_Provided text_:
↓↓↓
United Parcel Service (NYSE:UPS) investors will have been pleased to see the stock rising after a solid set of results. I've already covered the key points on the third-quarter earnings, and then looked at the five things that management wants you to know about the company's prospects. Now it's time to look at the company purely from the perspective of an investor looking to buy the stock. In doing so, I'll outline the three reasons the stock could start to play catch-up with its rival FedEx (NYSE:FDX) and the market in 2014.

UPS Chart

UPS data by YCharts.

E-commerce brings challenges and opportunities
The reasons for the underperformance of UPS relative to Fed
Ex have already been discussed in more detail. Simply put, UPS was harder hit than FedEx by the severe winter weather last year. However, one development that affects both companies is the burgeoning development of e-commerce deliveries, and in particular, from business to consumer, or B2C, channels.

According to UPS management on its recent earnings call, e-commerce deliveries now make up 45% of its business. Moreover, the indications are that growth will continue to be strong for years to come. For example, eMarketer predicts that worldwide B2C e-commerce growth will be nearly 20% in 2014, and then only drop into single-figure growth in 2018.

In a sense, it's bringing an opportunity and a challenge. It's good in the sense that revenue growth looks assured, but it's also bringing about margin pressures for two key reasons:

  • B2C deliveries tend to be lighter-weight and lower-yielding.
↑↑↑
_Provided material_:
↓↓↓
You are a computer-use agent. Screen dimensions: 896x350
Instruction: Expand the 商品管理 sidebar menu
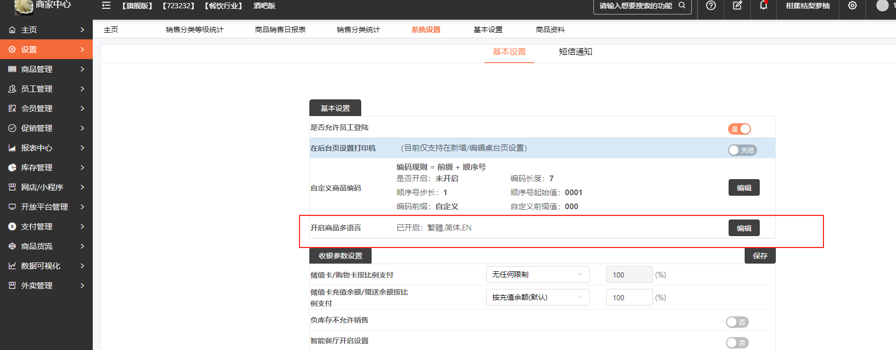click(x=46, y=69)
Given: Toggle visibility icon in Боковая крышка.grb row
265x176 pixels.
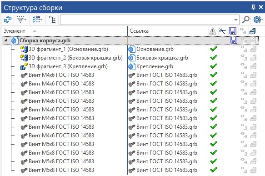Looking at the screenshot, I should pyautogui.click(x=244, y=58).

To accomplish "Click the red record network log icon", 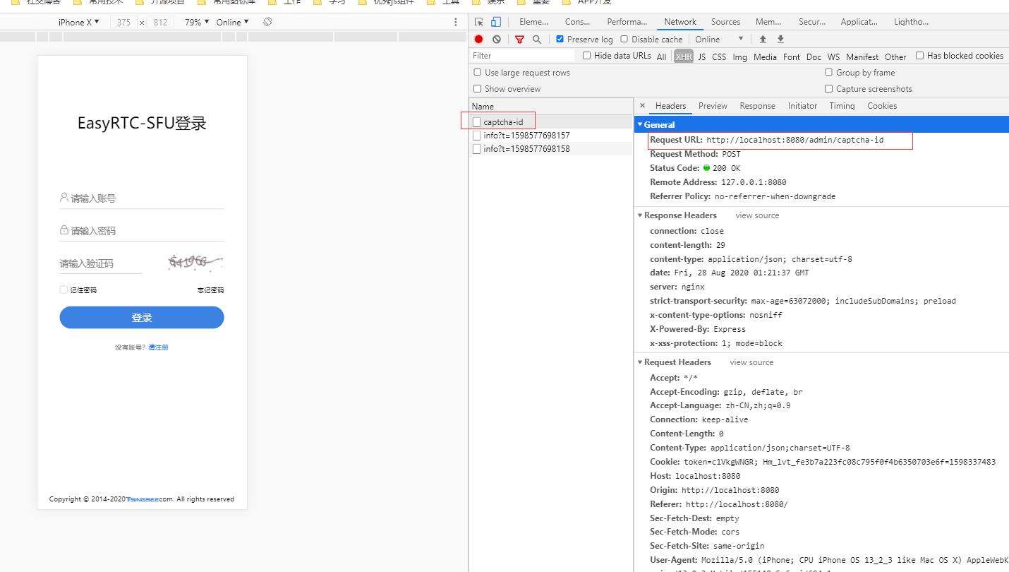I will tap(478, 40).
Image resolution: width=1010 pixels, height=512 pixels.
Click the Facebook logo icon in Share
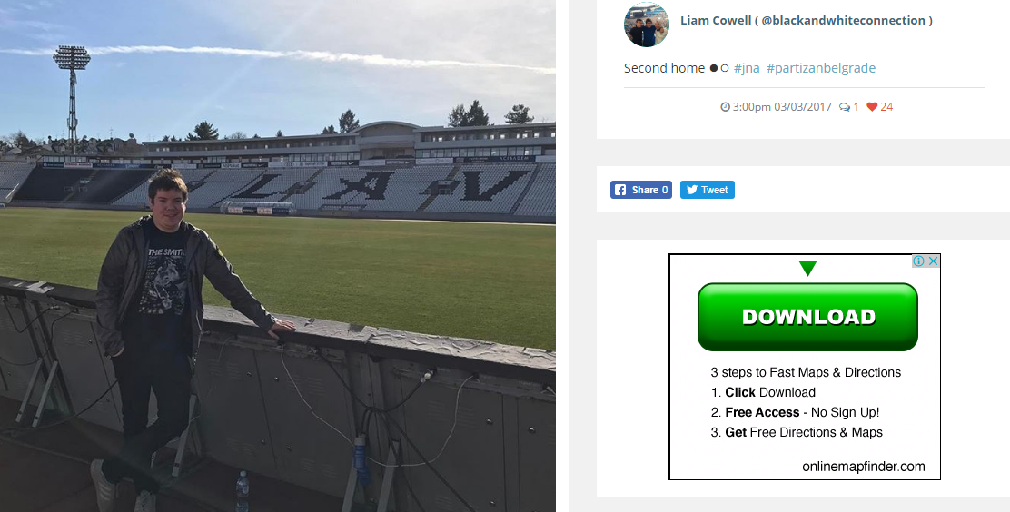[x=620, y=190]
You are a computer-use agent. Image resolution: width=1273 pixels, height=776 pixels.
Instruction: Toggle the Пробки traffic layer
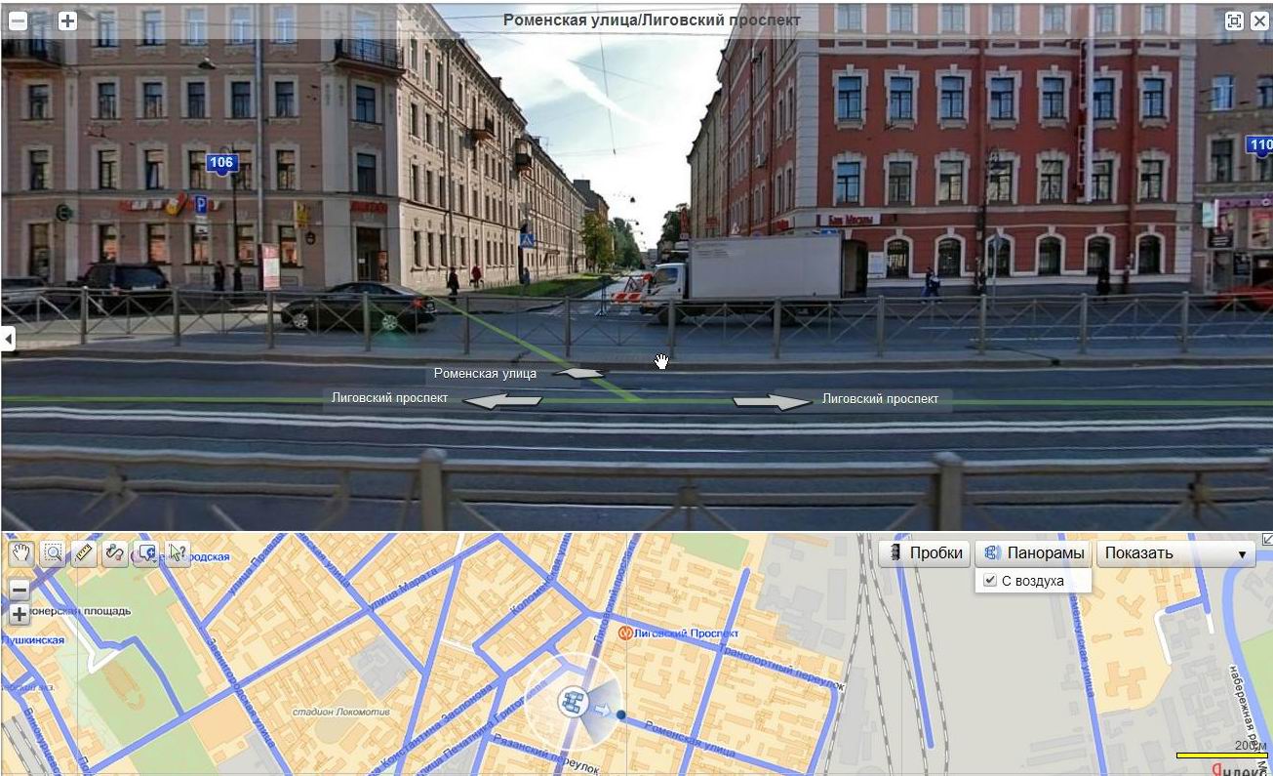[x=924, y=553]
↑↑↑
_Work required_:
Reproduce the whole text about UPS stock word for word.

_Answer below_:
United Parcel Service (NYSE:UPS) investors will have been pleased to see the stock rising after a solid set of results. I've already covered the key points on the third-quarter earnings, and then looked at the five things that management wants you to know about the company's prospects. Now it's time to look at the company purely from the perspective of an investor looking to buy the stock. In doing so, I'll outline the three reasons the stock could start to play catch-up with its rival FedEx (NYSE:FDX) and the market in 2014.

UPS Chart

UPS data by YCharts.

E-commerce brings challenges and opportunities
The reasons for the underperformance of UPS relative to Fed
Ex have already been discussed in more detail. Simply put, UPS was harder hit than FedEx by the severe winter weather last year. However, one development that affects both companies is the burgeoning development of e-commerce deliveries, and in particular, from business to consumer, or B2C, channels.

According to UPS management on its recent earnings call, e-commerce deliveries now make up 45% of its business. Moreover, the indications are that growth will continue to be strong for years to come. For example, eMarketer predicts that worldwide B2C e-commerce growth will be nearly 20% in 2014, and then only drop into single-figure growth in 2018.

In a sense, it's bringing an opportunity and a challenge. It's good in the sense that revenue growth looks assured, but it's also bringing about margin pressures for two key reasons:

  • B2C deliveries tend to be lighter-weight and lower-yielding.